10.01.2008 0

And We Wonder Why Inflation is Running Rampant

  • On: 10/14/2008 15:14:38
  • In: Energy Crisis, Global Warming Fraud, and the Environment

  • The hot topic of the moment is energy: Where can we get it? Where can’t we get it? How can we bring the price down? Are there other options? So, of course presumptive presidential nominee Sen. Barack Obama (D-IL) has proposed some solutions, which he feels will alleviate the stress Americans are feeling, since their cost of living has increased so drastically due to energy costs. He proposes to tax the windfall profits that oil companies reap by providing consumers with the good they demand at the price the market has demanded.

    Aside from the obvious flaws in the plan to tax profits—disincentives and the like—there is a blatant hypocrisy that Mr. Obama has perpetrated. By consistently supporting the subsidizing of corn-based ethanol production he is not only funding Big Business, predominantly agribusiness and oil companies, but he is also contributing to markedly increasing inflation today. By blocking more efficient means of ethanol production through subsidies and taxes, Big Agribusiness is assured steady profits from ethanol that is produced from corn.

**TASK INPUTS**.

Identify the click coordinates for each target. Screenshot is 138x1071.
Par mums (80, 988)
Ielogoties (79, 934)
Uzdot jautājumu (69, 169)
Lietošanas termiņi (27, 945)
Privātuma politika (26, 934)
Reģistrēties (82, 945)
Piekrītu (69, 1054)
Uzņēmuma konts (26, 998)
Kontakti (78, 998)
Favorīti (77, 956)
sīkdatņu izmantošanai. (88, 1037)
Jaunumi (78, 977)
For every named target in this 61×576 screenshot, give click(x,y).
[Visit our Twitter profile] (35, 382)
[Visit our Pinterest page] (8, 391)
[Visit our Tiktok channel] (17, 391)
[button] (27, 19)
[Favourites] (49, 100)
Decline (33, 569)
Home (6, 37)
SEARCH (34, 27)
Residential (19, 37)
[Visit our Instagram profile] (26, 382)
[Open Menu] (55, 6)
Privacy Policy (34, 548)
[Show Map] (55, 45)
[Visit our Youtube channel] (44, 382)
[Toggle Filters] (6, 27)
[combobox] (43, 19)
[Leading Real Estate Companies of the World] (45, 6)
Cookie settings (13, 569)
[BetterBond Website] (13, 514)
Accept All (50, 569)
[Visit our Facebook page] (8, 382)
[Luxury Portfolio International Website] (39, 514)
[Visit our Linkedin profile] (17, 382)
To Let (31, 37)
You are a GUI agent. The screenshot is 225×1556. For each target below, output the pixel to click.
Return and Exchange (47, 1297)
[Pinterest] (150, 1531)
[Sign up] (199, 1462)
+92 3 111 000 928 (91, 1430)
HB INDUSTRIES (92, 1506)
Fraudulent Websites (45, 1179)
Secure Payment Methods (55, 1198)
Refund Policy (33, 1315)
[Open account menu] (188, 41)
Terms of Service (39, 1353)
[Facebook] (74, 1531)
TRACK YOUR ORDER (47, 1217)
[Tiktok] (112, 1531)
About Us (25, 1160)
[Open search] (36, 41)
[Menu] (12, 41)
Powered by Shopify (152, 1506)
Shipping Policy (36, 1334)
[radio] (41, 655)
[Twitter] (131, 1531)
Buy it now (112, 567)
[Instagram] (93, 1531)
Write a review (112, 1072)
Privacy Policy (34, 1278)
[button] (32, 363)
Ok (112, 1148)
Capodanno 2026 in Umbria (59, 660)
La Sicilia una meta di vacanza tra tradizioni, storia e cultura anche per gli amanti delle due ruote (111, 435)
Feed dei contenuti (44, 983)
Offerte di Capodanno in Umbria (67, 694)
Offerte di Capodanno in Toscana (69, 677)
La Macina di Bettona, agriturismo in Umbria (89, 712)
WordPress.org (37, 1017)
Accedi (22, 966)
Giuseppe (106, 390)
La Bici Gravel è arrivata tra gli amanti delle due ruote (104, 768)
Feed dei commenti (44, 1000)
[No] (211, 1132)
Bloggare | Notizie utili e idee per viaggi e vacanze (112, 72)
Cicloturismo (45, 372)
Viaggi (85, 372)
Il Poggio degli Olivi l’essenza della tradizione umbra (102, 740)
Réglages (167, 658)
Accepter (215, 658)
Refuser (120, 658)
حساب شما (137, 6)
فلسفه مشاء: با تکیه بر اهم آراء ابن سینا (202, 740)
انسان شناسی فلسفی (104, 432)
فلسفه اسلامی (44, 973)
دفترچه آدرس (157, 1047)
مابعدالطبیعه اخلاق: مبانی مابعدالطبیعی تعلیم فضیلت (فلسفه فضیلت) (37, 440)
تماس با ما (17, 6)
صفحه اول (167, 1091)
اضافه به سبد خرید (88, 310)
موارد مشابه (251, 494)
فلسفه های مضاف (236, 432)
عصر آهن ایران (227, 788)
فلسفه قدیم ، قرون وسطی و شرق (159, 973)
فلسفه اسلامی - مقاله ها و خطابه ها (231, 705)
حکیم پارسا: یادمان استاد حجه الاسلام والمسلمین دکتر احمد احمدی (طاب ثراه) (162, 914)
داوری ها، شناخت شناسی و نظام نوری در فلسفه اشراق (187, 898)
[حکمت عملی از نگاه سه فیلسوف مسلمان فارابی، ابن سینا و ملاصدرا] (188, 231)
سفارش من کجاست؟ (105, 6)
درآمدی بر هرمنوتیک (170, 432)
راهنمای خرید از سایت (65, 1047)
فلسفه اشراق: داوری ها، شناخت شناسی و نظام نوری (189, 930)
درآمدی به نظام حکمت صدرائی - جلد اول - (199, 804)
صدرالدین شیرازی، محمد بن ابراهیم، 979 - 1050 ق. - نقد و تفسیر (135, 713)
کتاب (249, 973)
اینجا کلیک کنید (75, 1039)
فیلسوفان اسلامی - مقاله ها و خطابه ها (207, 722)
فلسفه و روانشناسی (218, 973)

**TASK REQUIREMENTS**.
**a)** According to the post on inflation, what kind of production has Obama consistently supported subsidizing?
**b)** In the entries, quote every line from the one with "Feed dei commenti (44, 1000)" to the one with "حساب شما (137, 6)", including both of those lines.
The post on inflation and the entries are unrelated material.

**RESPONSES TO THE EXERCISE**.
**a)** Corn-based ethanol production.

**b)**
Feed dei commenti (44, 1000)
[No] (211, 1132)
Bloggare | Notizie utili e idee per viaggi e vacanze (112, 72)
Cicloturismo (45, 372)
Viaggi (85, 372)
Il Poggio degli Olivi l’essenza della tradizione umbra (102, 740)
Réglages (167, 658)
Accepter (215, 658)
Refuser (120, 658)
حساب شما (137, 6)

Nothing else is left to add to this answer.